Che poi, io contro i quartieri a luci rosse non ho assolutamente niente. Però non è che sia proprio un’ottima esperienza camminarvi da sola di sera. Ma perché, poi, appena dopo cena c’è già gente che ha alzato troppo il gomito?
Esco da Lowenstrasse ansimando. Mentre riprendo fiato, una voce mi assale: «Brauchst du Hilfe?».
Mi trovo davanti una vecchina con un sorriso un po’ inquietante, che mi offre un sorriso sdentato e uno sguardo un po’ folle. Mi sento improvvisamente come una bambina davanti alla strega di Biancaneve, balbetto qualcosa, rifiuto l’offerta e vado avanti. O meglio, torno indietro in Lowenstrasse.
Stoccarda improvvisamente mi stupisce: pulitissima e ordinata fino al weekend, negli ultimi tre giorni della settimana si trasforma in un delirio dei più vari tipi di umanità. In questa strada c’è di tutto: da qualche passante casuale come la sottoscritta, al cliente abituale, alla prostituta che attende sulla porta di un locale con i vetri oscurati, alla segretaria cinquantenne con i capelli tinti di giallo canarino e le labbra disegnate a matita che riceve i soldi di chi entra.
Prendo in mano il telefono e chiamo Emma.
«Mi sa che tardo ancora un pochino».
«Ishiki, ma dove sei?».
«Arrivo, non temere. L’autobus non si è fermato quando doveva, sono dovuta scendere dopo, e quindi…».
Non ho ancora fatto in tempo a girare l’angolo che mi ritrovo davanti un uomo straordinariamente grande. Le sue spalle occupano quasi metà del viottolo in cui mi sono andata a infilare. Sull’avambraccio, spicca un tatuaggio colorato, un tribale rosso e verde. Due baffi biondi che sovrastano le labbra.
Mi guarda minaccioso, poi parla.
«…e quindi cosa?».
Lo guardo frastornata per una frazione di secondo, poi giro i tacchi e mi metto a correre.

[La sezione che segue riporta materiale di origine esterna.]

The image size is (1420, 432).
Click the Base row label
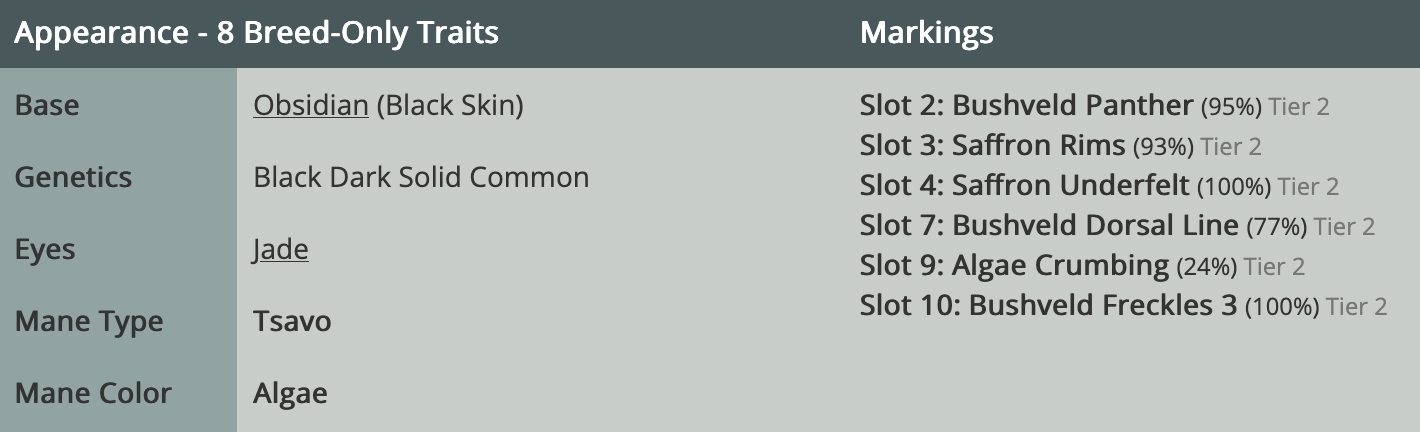click(x=47, y=105)
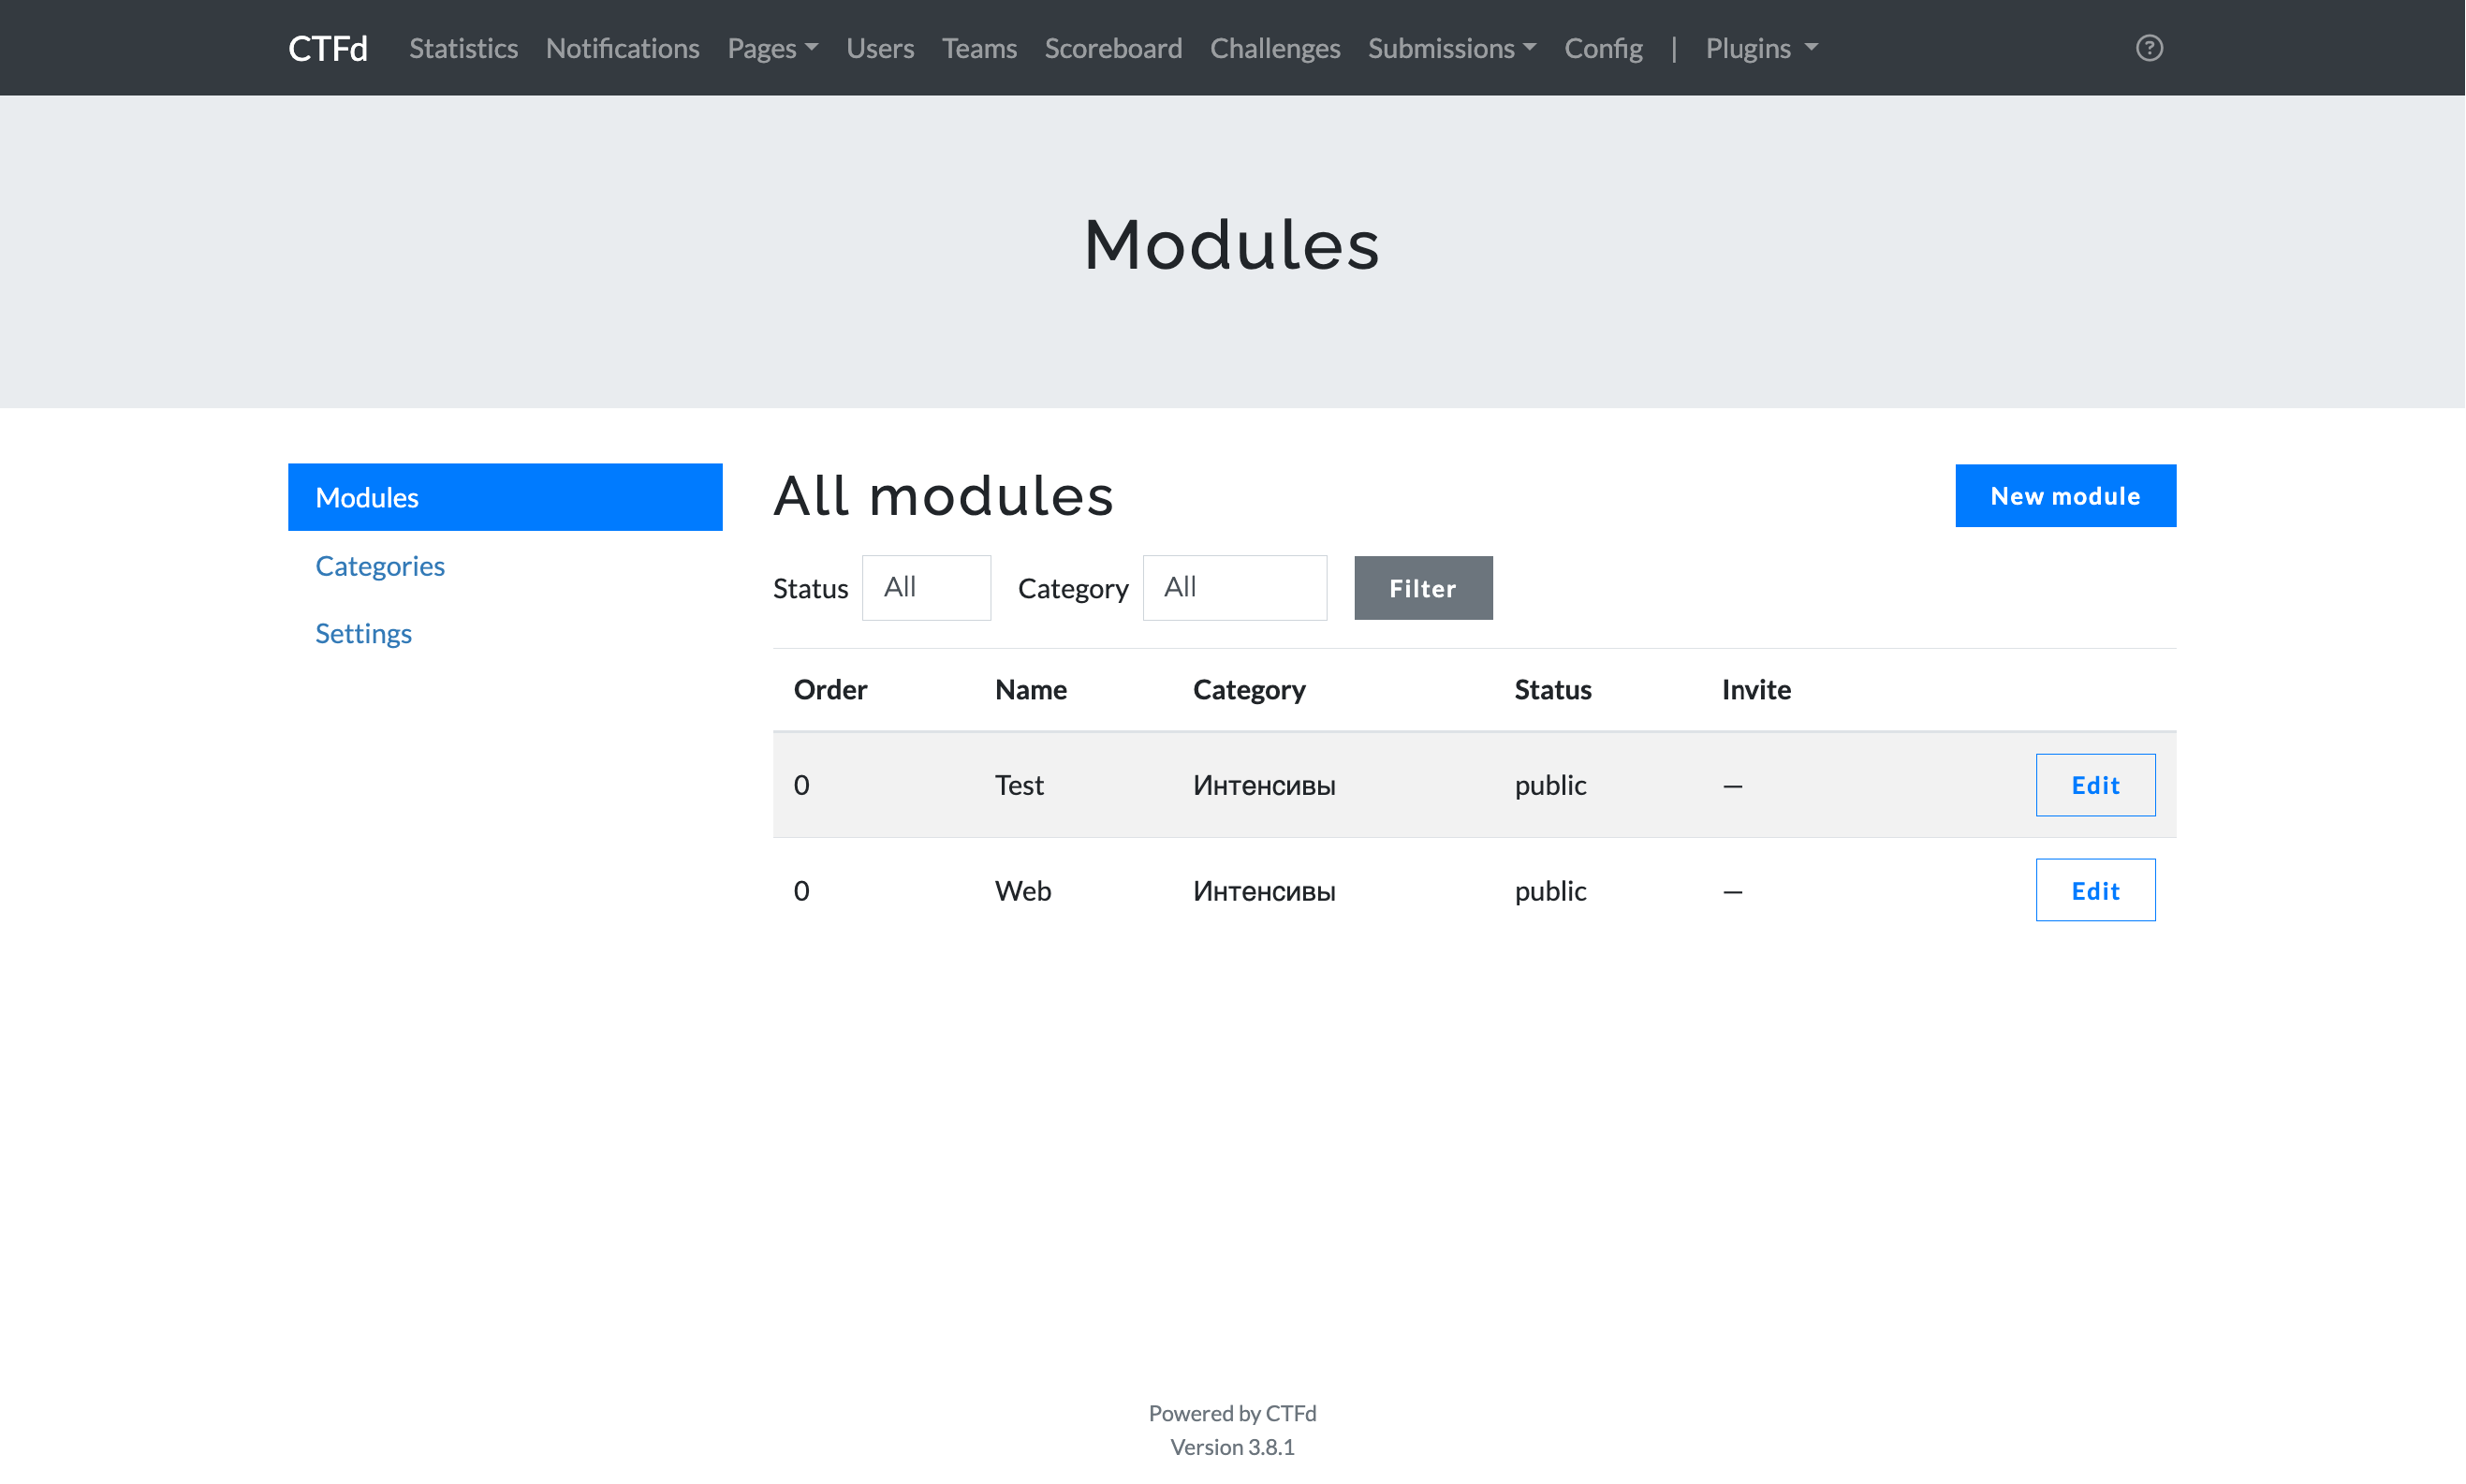Image resolution: width=2466 pixels, height=1484 pixels.
Task: Open the Pages dropdown menu
Action: 771,48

Nemmeno mi chiedo perché questo strano individuo conosce l’italiano.
«Amica, niente, sto arrivando».
Forse ho trovato la strada giusta, gli edifici intorno a me cominciano ad essermi familiari.
Se non fosse che davanti a me arrivano altri due strani individui. Due ragazzi piccoli e tarchiati percorrono in discesa tutta Charlottenplatz. Se non fosse che uno dei due si trova all’interno di un carrello della spesa.
Bella idea, ci dobbiamo provare una di queste sere.
Mentre cammino, finalmente nella direzione giusta, penso che conoscere una nuova città è qualcosa di interessante ed imprevedibile insieme. E, talvolta, per scoprire qualcosa di nuovo, è necessario perdersi e smarrire la rotta per qualche istante.